UN chief witnesses climate change impacts in Greenland

UN Secretary General Ban Ki-moon Wednesday saw first-hand the impacts of climate change during a visit to Greenland, where the melting of ice sheets is accelerating.

"The secretary general has been in Greenland today to see first-hand the impacts of climate change," Xinhua quoted Farhan Haq, the deputy UN spokesperson, as saying at a daily news briefing here.

"He spent the morning in the town of Uummannaq, which is several hundred kilometres above the Arctic Circle."

"He went dog sledding and met with indigenous people," Haq said.

Together with Danish Prime Minister Helle Thorning-Schmidt, and Greenland Premier Aleqa Hammond, Ban hoisted flags and observed a prayer ceremony in a local church, Haq said.

Also on Wednesday, Ban toured the Ilulissat Icefjord by boat.
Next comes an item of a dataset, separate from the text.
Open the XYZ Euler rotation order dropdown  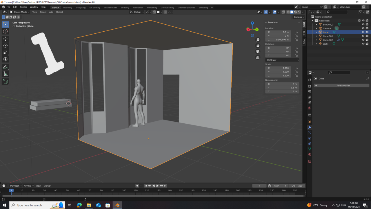tap(282, 60)
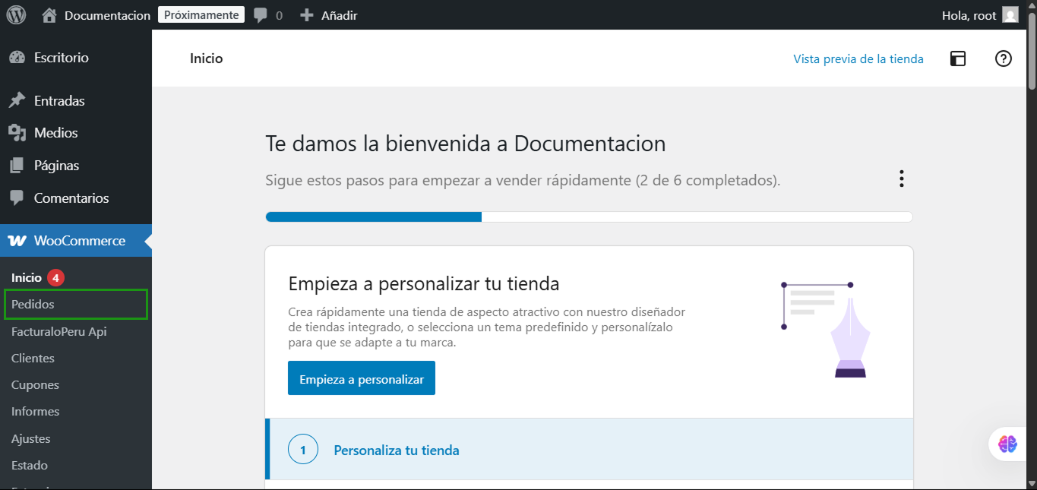
Task: Open the Escritorio menu item
Action: click(61, 58)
Designated a World Heritage site by the UN Educational, Scientific and Cultural Organisation, the fjord is the mouth of a glacier which has been studied for more than 250 years and has contributed to better understanding of climate change.

He is also expected to be briefed on solutions available and innovations that are under way to address climate change in Greenland.

The UN chief's visit is aimed at building momentum ahead of a climate summit that he is convening Sep 23, a day before the UN General Assembly begins its annual high-level debate.

Ban has invited leaders of government, business, finance and civil society to bring bold announcements and actions to address climate change to the summit, which will focus on solutions that demonstrate how early action can result in substantial economic benefits.